DPD

Dependence – physical, emotional. Judgment. Chronic. Unsophisticated, genetics distorted. Wish. Environment, submissive. Inadequate, ingratiating, inept. Helpless. Abdicate. Lack, self-effacing. Obsequious. Deny. Subordinate.

Deceptive. Avoid. Meek docile mawkish. Self-defeating.

Submit.

Abuse, intimidation, self-sacrifice. Disconnected, fretful. Vulnerable. Lonely.

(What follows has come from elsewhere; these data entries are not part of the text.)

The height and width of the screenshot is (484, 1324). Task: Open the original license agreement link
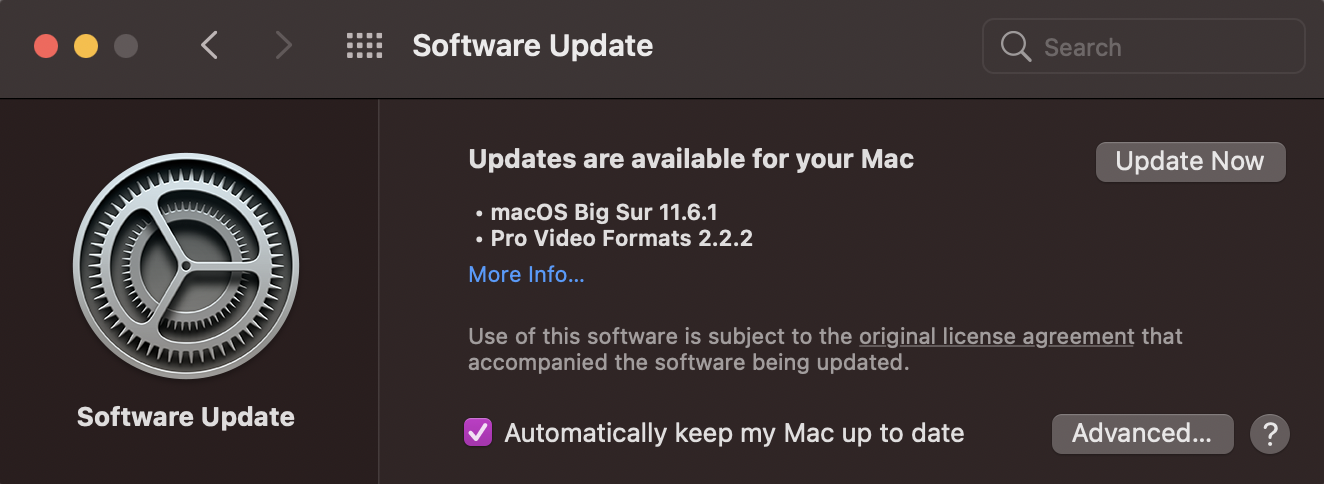pyautogui.click(x=996, y=336)
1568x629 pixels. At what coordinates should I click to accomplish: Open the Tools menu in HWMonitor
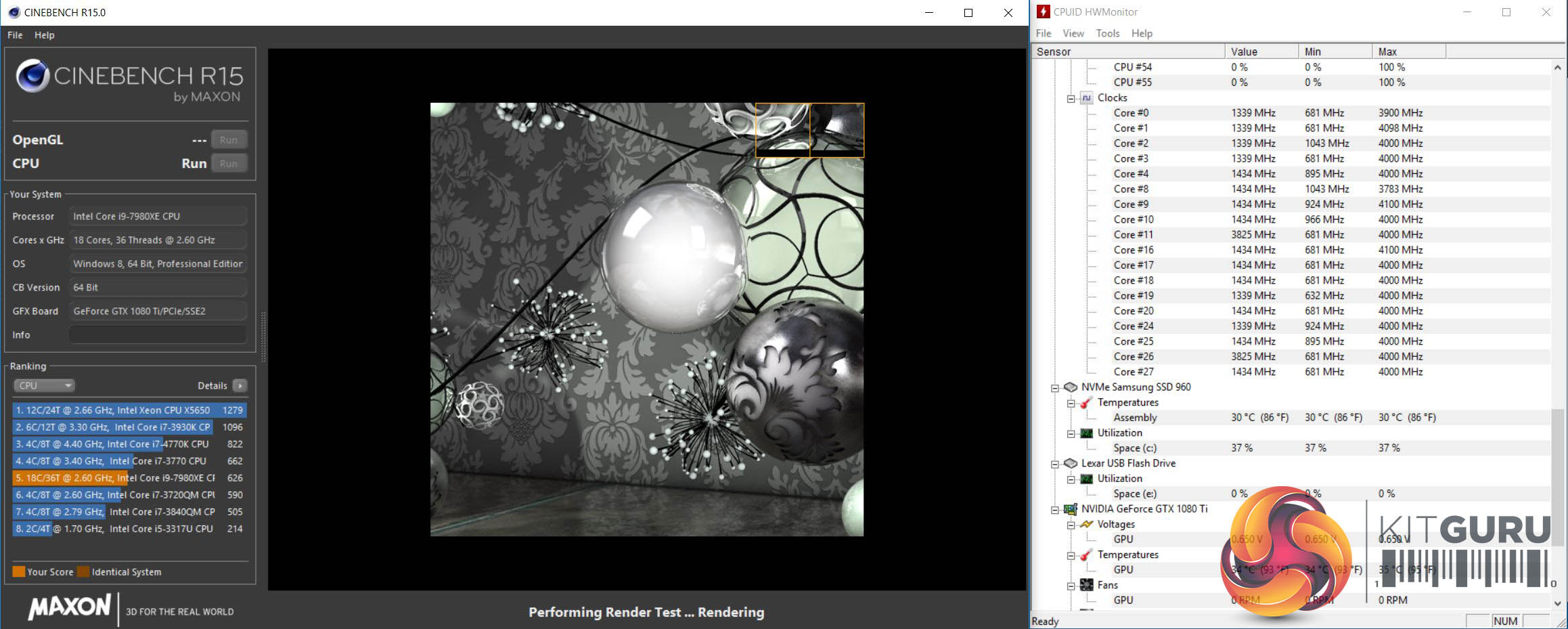coord(1107,33)
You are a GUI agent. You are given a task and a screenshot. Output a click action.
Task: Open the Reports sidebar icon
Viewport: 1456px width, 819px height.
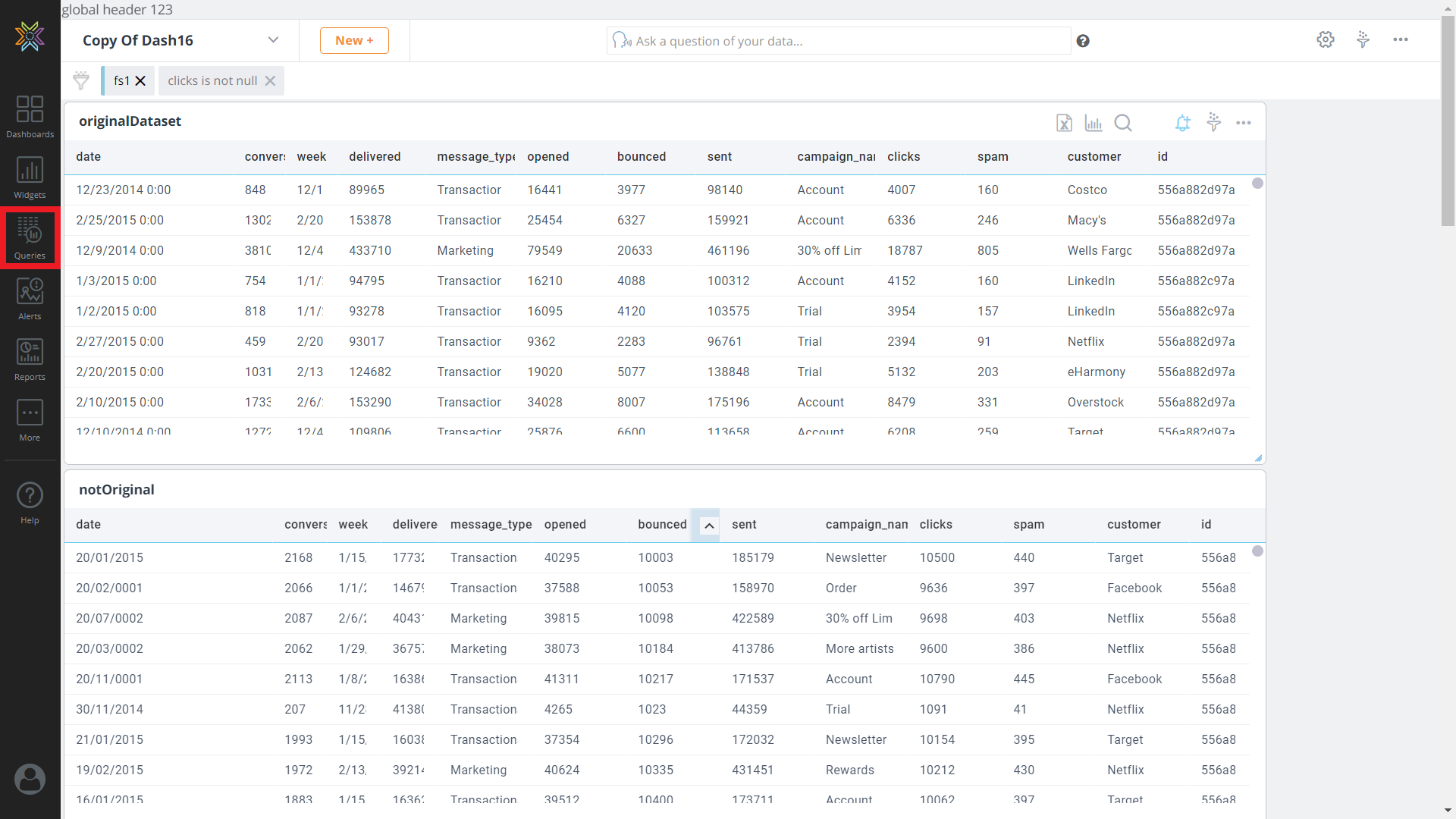(x=30, y=359)
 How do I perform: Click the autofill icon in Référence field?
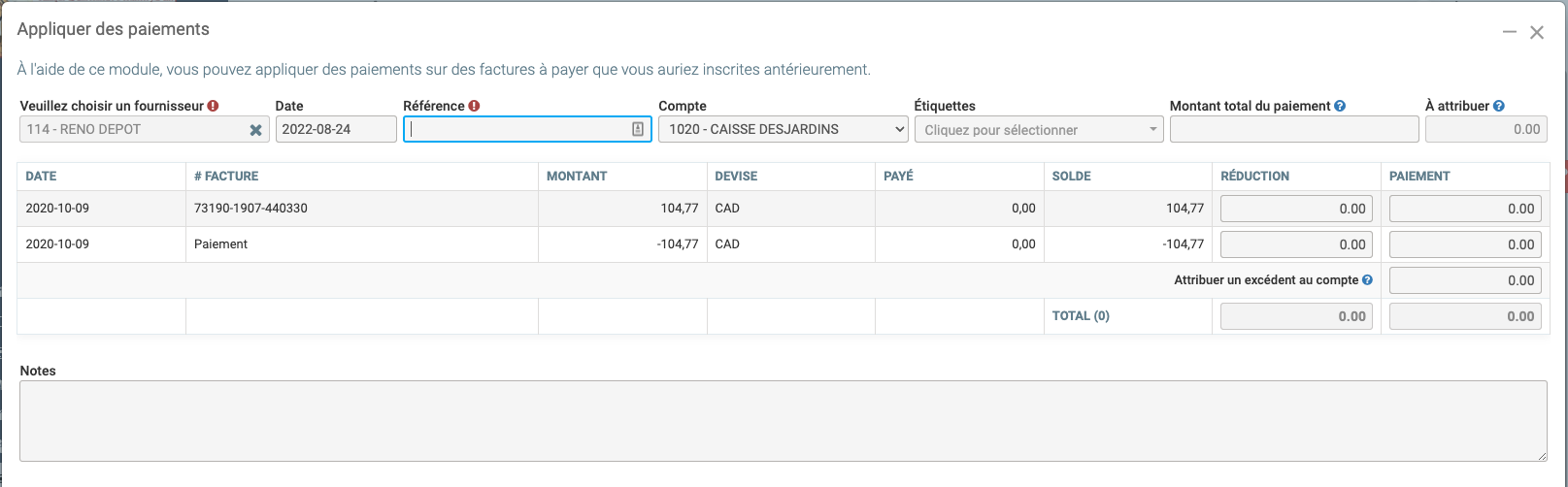coord(638,129)
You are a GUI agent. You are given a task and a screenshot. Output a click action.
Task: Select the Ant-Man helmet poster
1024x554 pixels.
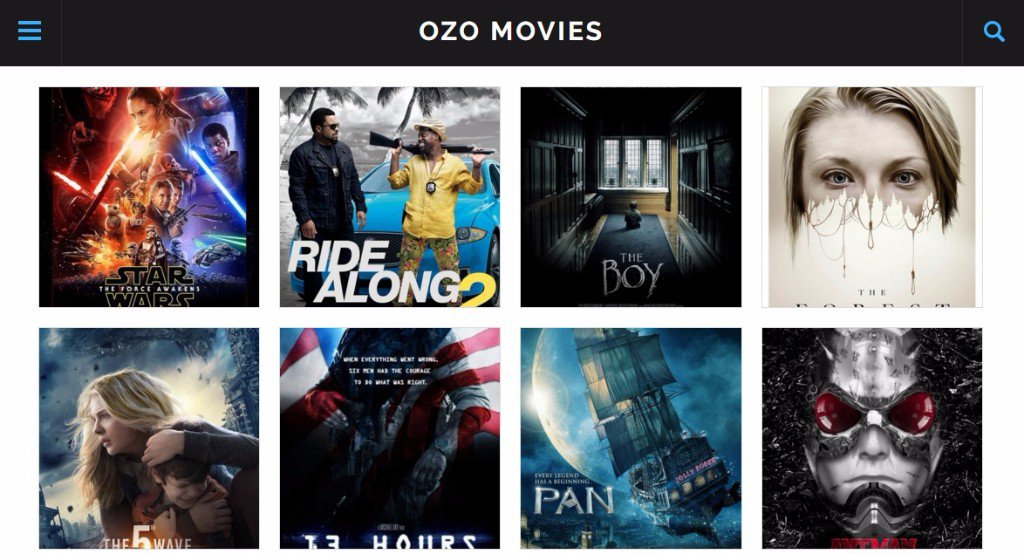coord(872,438)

Engulfed, absorbed, incapable.

Masochistic.

Obliging, inferior, incompetent.

Needy, passive, fear, avoidance, oversensitivity.

 

Not Me.

Genetics and predisposition do not determine who I am. I am not foolish enough to think myself beyond their influence, and I see myself in every symptom listed, but that list is not the sum of my whole because I was taught to be more than that. I was shown how to become more than the blurred outline nature provided. You, Mom, and Dad pushed me to be independent even when it sucked and my tendencies wanted me to do otherwise. You and I are cycle-breakers in more than just refusing to be alcoholics.

I won’t lie.

There is a part of me that feels relieved. There is a name. This is a thing. I am not just fucked up, but at the same time I am fucked up in a recognized, acknowledged way.

It makes me feel a little less alone.